Llegó enero, todos mis amigos se preparaban para ir a sus colegios y yo seguía sin elegir un uniforme. Una semana antes de que empezaran las clases, mi papá que a pesar de levantarme la voz y exponer sus motivos, me escuchaba y tenía en consideración mis deseos, decidió no matricularme en ninguna de las escuelas que él proponía hasta contar con mi aprobación. Recuerdo que él estaba desesperado, se rascaba la cabeza, caminaba de un lado a otro, hablaba con los vecinos pidiendo consejos, mi mamá le había dejado todo en sus manos, y de repente se le vino a la mente el nombre de una prima lejana que trabajaba en el ITSI, agarró su ‘monareta’ (la bicicleta por la que tengo varias cicatrices en mis codos y rodillas) y se fue a hablar con ella. Llegó cabizbajo, con pocas esperanzas, lo único que podíamos hacer era esperar que dos niños no se presentaran y yo pudiera entrar en su lugar.

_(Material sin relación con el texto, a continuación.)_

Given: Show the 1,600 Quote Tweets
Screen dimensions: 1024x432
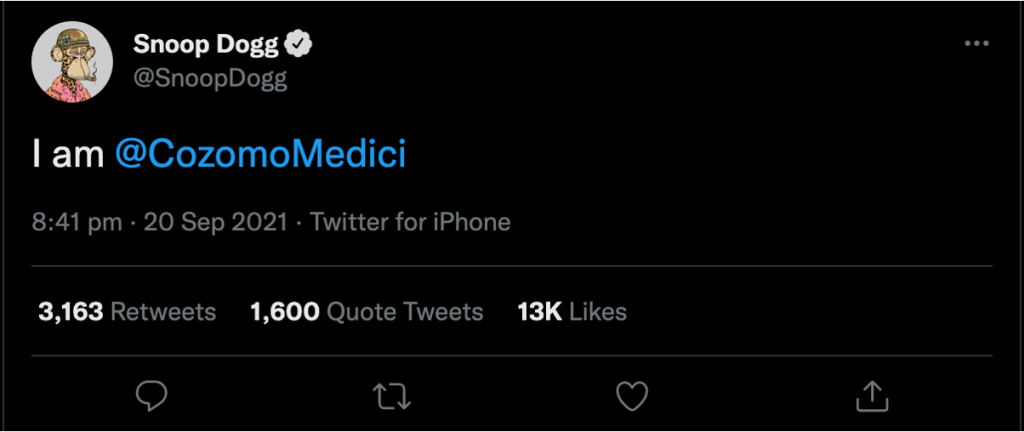Looking at the screenshot, I should point(366,312).
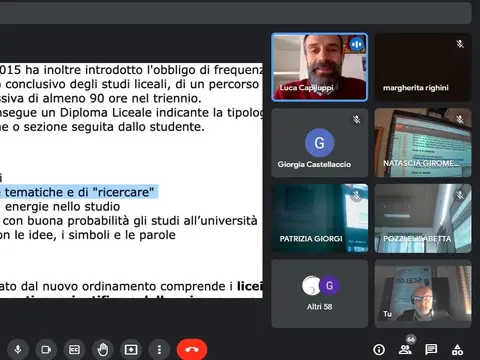Open meeting details info icon
The height and width of the screenshot is (360, 480).
[x=379, y=349]
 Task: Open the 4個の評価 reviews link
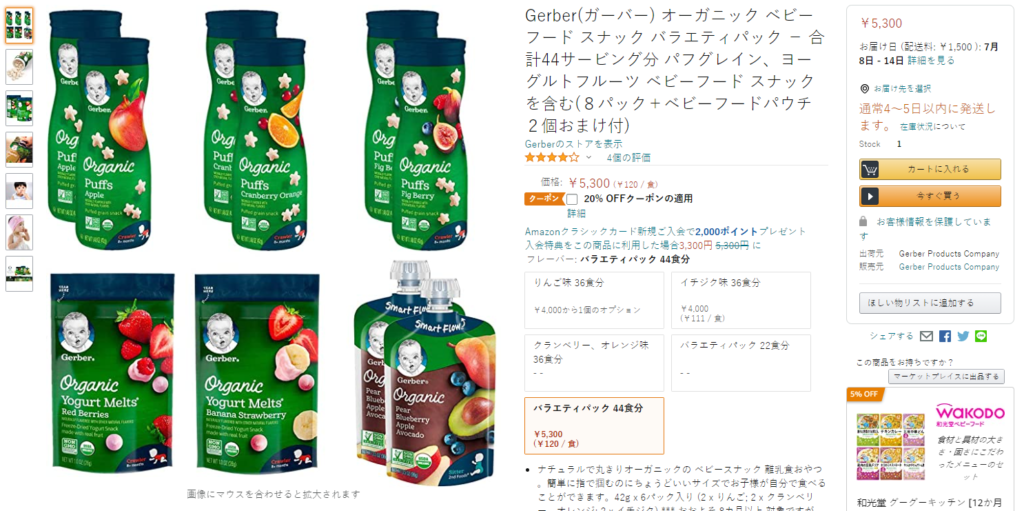pyautogui.click(x=628, y=157)
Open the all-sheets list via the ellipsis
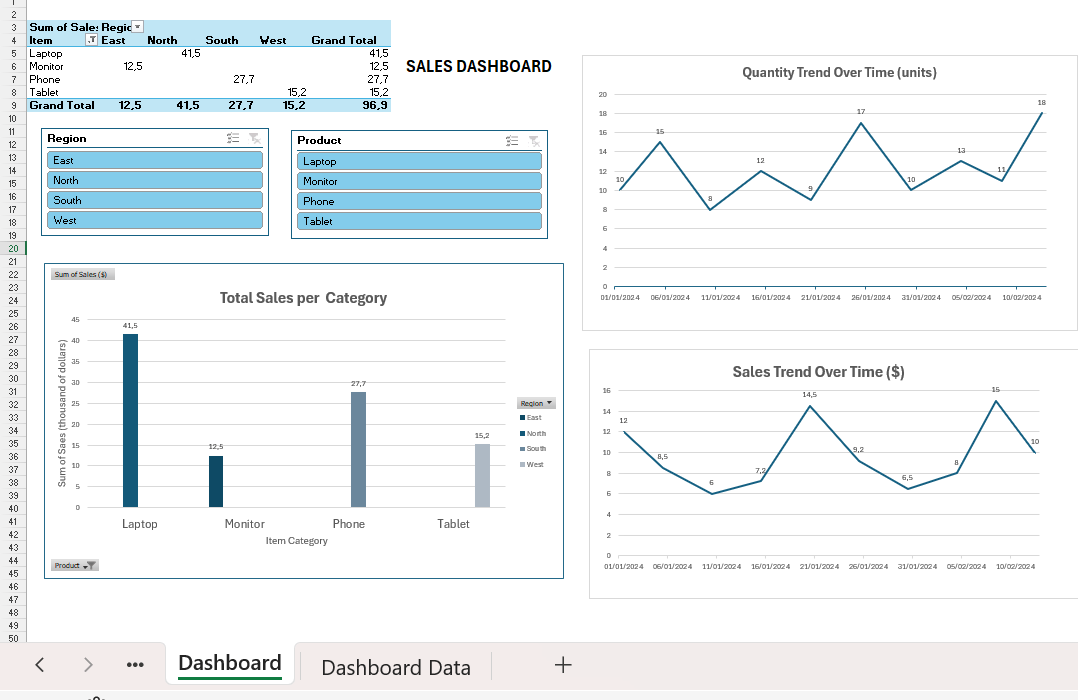This screenshot has width=1078, height=700. click(136, 665)
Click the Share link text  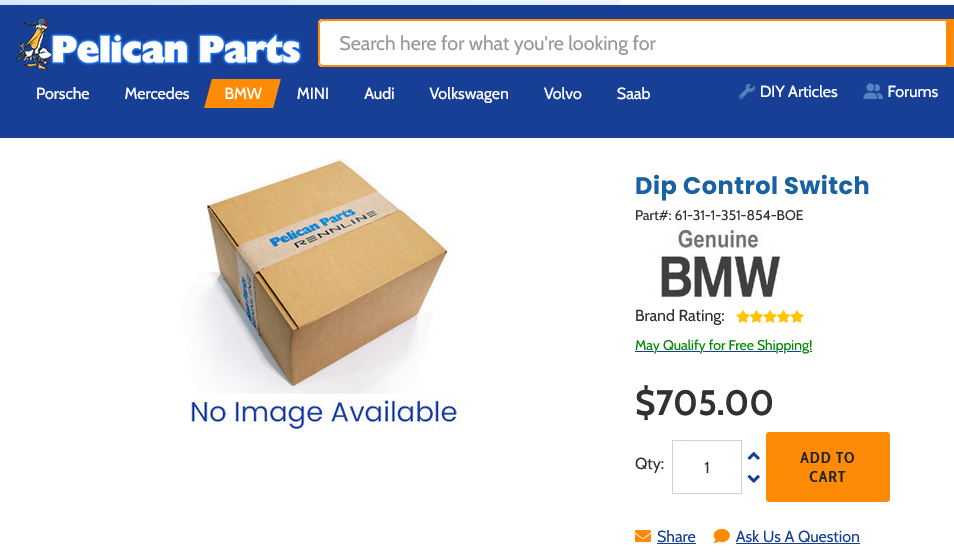676,536
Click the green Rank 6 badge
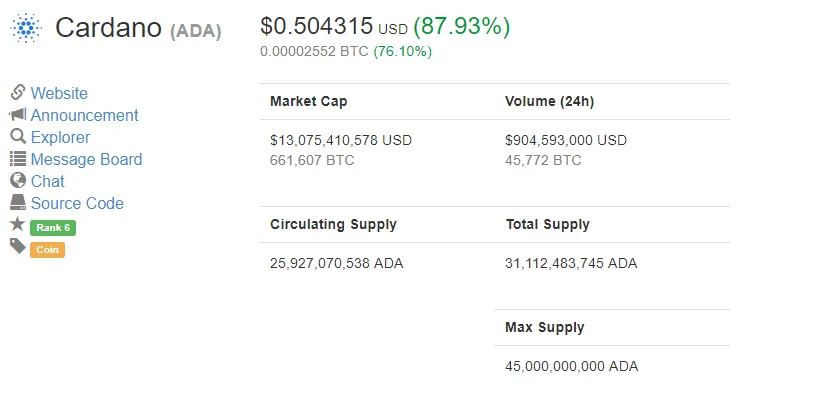The width and height of the screenshot is (816, 405). (x=53, y=227)
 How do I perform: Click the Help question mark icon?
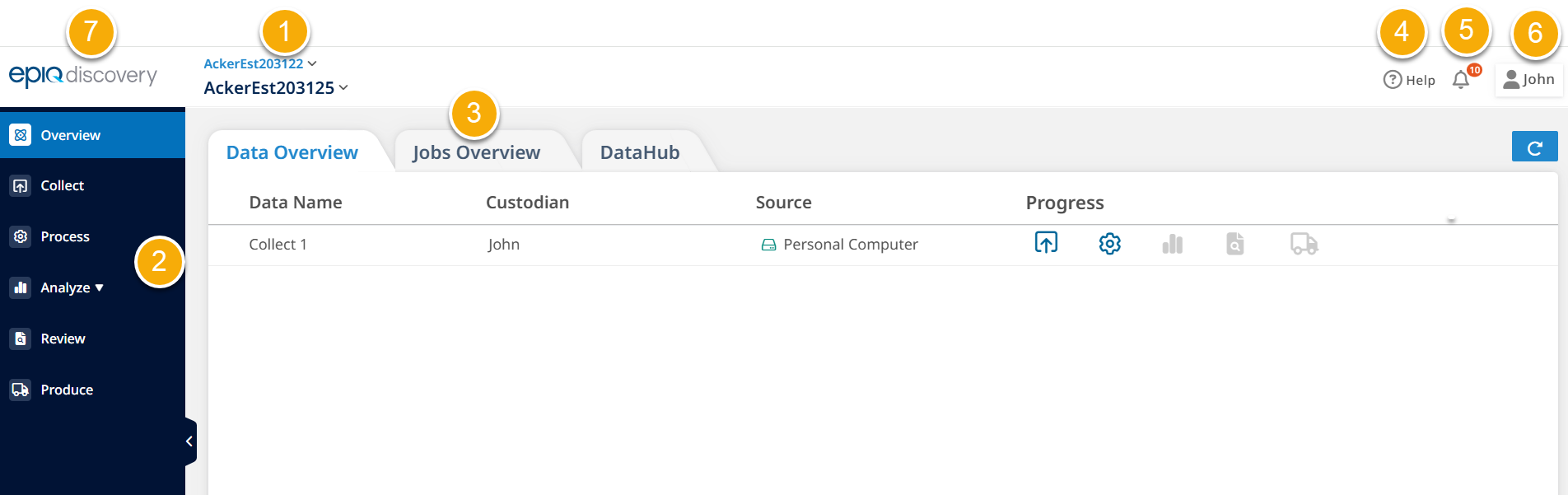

Llegamos a mitad de febrero, todos los colegios habían empezado clases hacía dos semanas y yo seguía en casa, sin uniforme alguno, con la convicción intacta y una extraña serenidad (que sólo Dios sabe darme en momentos de dificultad), con esa misma calma le dije a mi papá: “me voy a quedar en casa este año y voy a estudiar para aprobar el examen de admisión para el año entrante”, mi papá me miraba perplejo, ya no tenía palabras, desarmado por completo. ¿Cómo podía ganar esa batalla una niña de 11 años?, no sé cuántos cabellos perdió, si pudo dormir o no, -yo por el contrario si dormía tranquila-, hasta que un lunes por la mañana mi papá recibió la noticia de que habían abierto un cupo para mí en el ITSI. Yo me sentía flotando entre nubes y volví a respirar con tranquilidad. Ese fue uno de los momentos más felices en toda mi vida. Nunca supe si dos niños no se presentaron o si Dios hizo su obra y pude cumplir mi sueño, ese primer paso que me llevaría a ser arquitecta.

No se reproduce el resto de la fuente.